We had a packed house filled with responsive and enthusiastic people who made it so much fun to perform. Of course, the wonderful Lina Koutrakos and Lennie Watts showed again that not only are they great teachers, but they are gifted and talented performers. Everyone did a fabulous job and really did “work it out.” Every time I get the opportunity to perform I think to myself “I can’t wait to do this again.” I love it!! What a gift it was to sing in New York at Don’t Tell Mama. I had an amazing time!

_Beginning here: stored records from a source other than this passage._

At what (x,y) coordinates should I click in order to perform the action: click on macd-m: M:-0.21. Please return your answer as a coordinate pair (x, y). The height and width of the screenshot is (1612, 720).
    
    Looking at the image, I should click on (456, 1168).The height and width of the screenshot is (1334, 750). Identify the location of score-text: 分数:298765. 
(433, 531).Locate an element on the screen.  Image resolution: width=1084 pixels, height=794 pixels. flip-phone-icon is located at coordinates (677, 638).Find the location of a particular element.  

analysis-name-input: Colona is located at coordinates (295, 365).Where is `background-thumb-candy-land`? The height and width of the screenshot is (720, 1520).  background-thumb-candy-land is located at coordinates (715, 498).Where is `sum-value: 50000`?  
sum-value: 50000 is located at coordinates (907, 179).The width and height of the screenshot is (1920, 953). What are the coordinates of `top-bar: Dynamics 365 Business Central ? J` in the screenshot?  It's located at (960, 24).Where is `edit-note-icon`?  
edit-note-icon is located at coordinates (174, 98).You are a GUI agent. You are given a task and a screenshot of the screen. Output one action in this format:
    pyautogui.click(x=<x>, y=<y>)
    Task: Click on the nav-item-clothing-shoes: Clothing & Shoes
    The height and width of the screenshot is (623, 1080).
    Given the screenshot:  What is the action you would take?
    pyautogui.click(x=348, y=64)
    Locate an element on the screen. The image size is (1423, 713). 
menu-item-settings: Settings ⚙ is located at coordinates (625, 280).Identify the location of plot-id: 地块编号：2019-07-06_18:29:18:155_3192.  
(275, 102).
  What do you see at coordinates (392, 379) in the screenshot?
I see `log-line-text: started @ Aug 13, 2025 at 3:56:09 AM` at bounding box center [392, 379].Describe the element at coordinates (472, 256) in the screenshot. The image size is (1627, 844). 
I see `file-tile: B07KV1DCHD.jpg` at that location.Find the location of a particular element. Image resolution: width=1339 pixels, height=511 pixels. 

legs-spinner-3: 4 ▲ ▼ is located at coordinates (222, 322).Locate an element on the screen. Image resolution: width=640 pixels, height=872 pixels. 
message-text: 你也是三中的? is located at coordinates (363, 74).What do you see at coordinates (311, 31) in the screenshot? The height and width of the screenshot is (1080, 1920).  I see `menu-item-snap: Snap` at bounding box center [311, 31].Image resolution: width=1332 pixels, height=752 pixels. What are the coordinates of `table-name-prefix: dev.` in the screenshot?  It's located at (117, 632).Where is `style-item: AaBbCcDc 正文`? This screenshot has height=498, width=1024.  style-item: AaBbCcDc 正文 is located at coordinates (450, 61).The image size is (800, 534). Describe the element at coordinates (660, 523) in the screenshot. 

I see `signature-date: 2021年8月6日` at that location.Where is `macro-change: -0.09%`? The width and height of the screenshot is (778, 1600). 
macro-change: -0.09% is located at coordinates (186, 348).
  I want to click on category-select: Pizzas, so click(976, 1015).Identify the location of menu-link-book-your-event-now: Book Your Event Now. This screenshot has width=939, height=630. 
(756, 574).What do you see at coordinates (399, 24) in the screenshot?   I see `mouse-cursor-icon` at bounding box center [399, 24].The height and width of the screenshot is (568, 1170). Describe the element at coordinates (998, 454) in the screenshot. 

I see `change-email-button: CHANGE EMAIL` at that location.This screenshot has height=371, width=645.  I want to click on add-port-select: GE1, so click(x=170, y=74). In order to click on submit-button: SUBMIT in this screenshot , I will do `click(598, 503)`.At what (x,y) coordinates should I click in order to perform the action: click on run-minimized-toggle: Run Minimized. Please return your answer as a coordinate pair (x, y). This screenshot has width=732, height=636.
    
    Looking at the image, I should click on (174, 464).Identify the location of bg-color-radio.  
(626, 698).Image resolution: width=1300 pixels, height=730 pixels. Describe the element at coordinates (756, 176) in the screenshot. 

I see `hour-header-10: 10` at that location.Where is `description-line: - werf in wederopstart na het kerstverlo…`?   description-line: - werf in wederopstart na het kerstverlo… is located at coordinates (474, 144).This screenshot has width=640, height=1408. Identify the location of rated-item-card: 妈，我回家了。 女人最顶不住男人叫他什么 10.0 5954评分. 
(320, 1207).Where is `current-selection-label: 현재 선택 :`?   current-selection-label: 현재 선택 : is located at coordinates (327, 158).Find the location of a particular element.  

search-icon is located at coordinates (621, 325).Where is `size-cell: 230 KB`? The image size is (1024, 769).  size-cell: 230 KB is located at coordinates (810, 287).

***Note: If he doesn’t “edit” this part out, I must say that the writer of this blog (who shall remain nameless) is one of the most thoughtful gentlemen I’ve met. After the show he gave me beautiful roses for my NYC debut. Thanks Michael! It was reassuring to know you were in the audience. (Editor’s note: Why in the world would I edit this out?)
August 10, 2008
As people who read Justin’s entry on his Summer in the City know, participants of the previous workshop were each mailed a Beatles song that they worked on during that session. Tonight, the class reuned and presented the selections as a concert.
For me, the most interesting thing about the show was the relief that we can say, yes this material is in the pantheon of cabaret standards. (I never understood how some could doubt, but I was entirely convinced.) It was fascinating to see the amazing way the singers were able to stretch the material. And Rick Jensen and Tracy Stark provided PHENOMENAL support.
DCers will be happy to note that Justin Ritchie did us proud with his amazing rendition of Drive My Car (in the “11 o’clock” slot!!!) which started out sweet/nerdy and went to full blown belty/sexy. Two other standouts were a haunting version of Eleanor Rigby (with an interpolated Khalil Ghibran poem) by Fay(e) Lane and a jazzy/swingy version of Fool on the Hill by Perry-Mansfield alumna Jenna Esposito. And DeJour Kenner’s rendition of Revolution would have made (deliberately) made Darlene Edwards proud.
And of course Lennie Watts and Lina Koutrakos demonstrated that teaching and doing in their cases are not mutually exclusive.